March 9, 2012 7:13 AM
QUOTE:

We could speculate all day here as to why someone we've never met would suggest something. I think it was said because that'll mean you're out of the house longer and it'll leave ample time to break in and replace all of your Coke with Pepsi.


Holy ****, why didn't I think of that??? Lizzy, I hope you have an alarm system; that damn chiro is trying to switch your stash!!
  8721504
March 9, 2012 7:14 AM
I can't believe the bulking issue still comes up.

Next time you are in the gym, walk around the weight section and look at all the 18-22 year old guys. They are literally* composed of 50% testosterone.
Guaranteed, they will be lifting heavy weights trying to show off as much as possible. You'll often see them benching well over 200lbs and squatting even more.

Do they look like bodybuilders? No. Not even close.

It takes YEARS and YEARS of serious training to "bulk". It doesn't happen by accident.


*not literally, don't flame me.
March 9, 2012 7:19 AM
QUOTE:

I can't believe the bulking issue still comes up.

Next time you are in the gym, walk around the weight section and look at all the 18-22 year old guys. They are literally* composed of 50% testosterone.
Guaranteed, they will be lifting heavy weights trying to show off as much as possible. You'll often see them benching well over 200lbs and squatting even more.

Do they look like bodybuilders? No. Not even close.

It takes YEARS and YEARS of serious training to "bulk". It doesn't happen by accident.


*not literally, don't flame me.


I'm imagining someone pressing enter at their computer and a giant spigot popping up and incinerating them...
March 9, 2012 7:21 AM
QUOTE:

It doesn't tone anything... that's a misnomer. The lighter the weight and the more reps you do, the more aerobic the exercise becomes. This increase oxygen uptake which increases cals burned. As a result (assuming a good diet), you shed more fat which exposes the EXISTING muscle underneath.



Was just wondering what you considered to be high reps to achieve this?

My trainer has me doing this or I should say wants me to start doing this, and wants reps of 20 to 25, currently I do 3 sets at around 15 reps (1st set 15 reps 2nd/3rd as close to as poss, when 3rd is to 15, I go up a weight), so I will need to drop my weight to achieve the 20, but is that to high?
Edited by MattBoySlim On March 9, 2012 7:22 AM
  16355770
March 9, 2012 7:24 AM
QUOTE:

QUOTE:

It doesn't tone anything... that's a misnomer. The lighter the weight and the more reps you do, the more aerobic the exercise becomes. This increase oxygen uptake which increases cals burned. As a result (assuming a good diet), you shed more fat which exposes the EXISTING muscle underneath.



Was just wondering what you considered to be high reps to achieve this?

My trainer has me doing this or I should say wants me to start doing this, and wants reps of 20 to 25, currently I do 3 sets at around 15 reps (1st set 15 reps 2nd/3rd as close to as poss, when 3rd is to 15, I go up a weight), so I will need to drop my weight to achieve the 20, but is that to high?


Yes, too high. No reason to go over 12 reps, if you can do 12 reps with good form, increase the weight.
March 9, 2012 7:33 AM
personal trainers LOVE to have their clients do high reps.
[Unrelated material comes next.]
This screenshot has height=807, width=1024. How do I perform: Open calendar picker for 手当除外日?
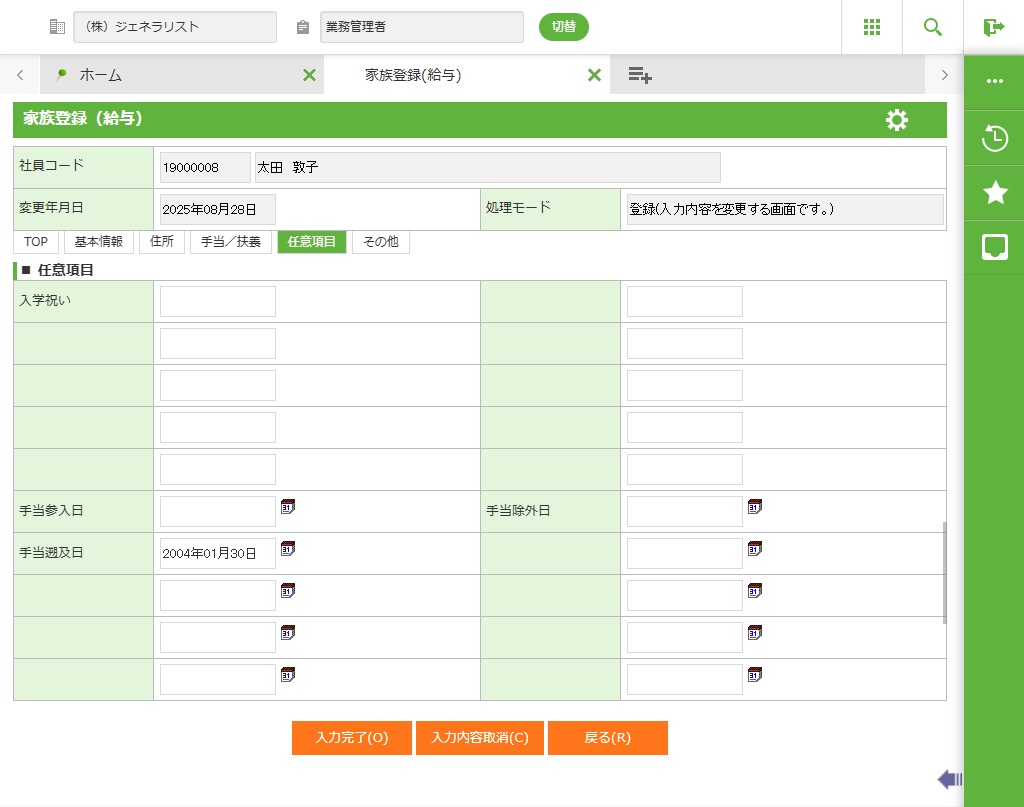click(x=755, y=507)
It's not going to do all that much for the muscles though other than endurance (and maybe helping tendons get used to the motions).
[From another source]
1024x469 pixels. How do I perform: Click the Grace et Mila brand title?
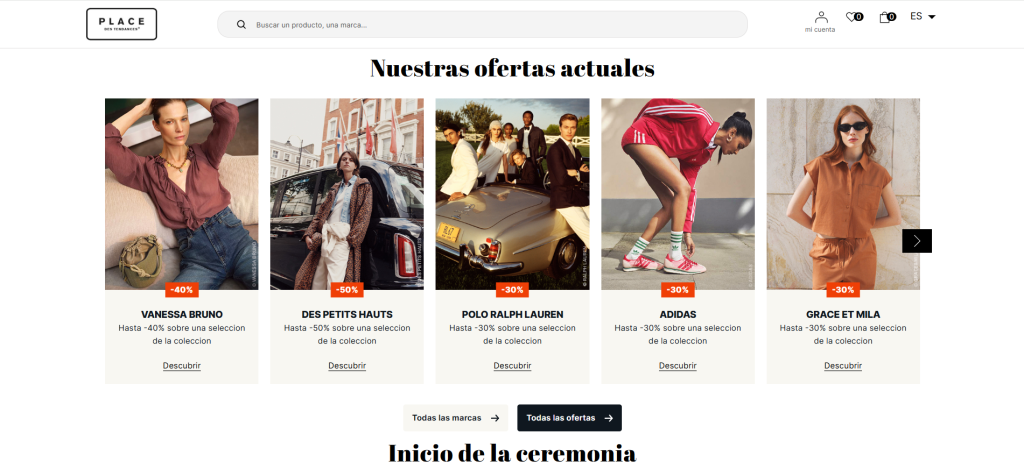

It also keeps clients coming back for more. Why teach people that you only need 25 mins in the gym on your own.
March 9, 2012 7:35 AM
QUOTE:

I just wish the bulking myth would just go away...urgh

Also:

Lengthening muscles and "toning"" muscles...shudders


Haha:
"Why won't you die...!!"

I would LOVE for that myth to be busted once and for all. I still get people saying this to me, even trainers.. extremely annoying!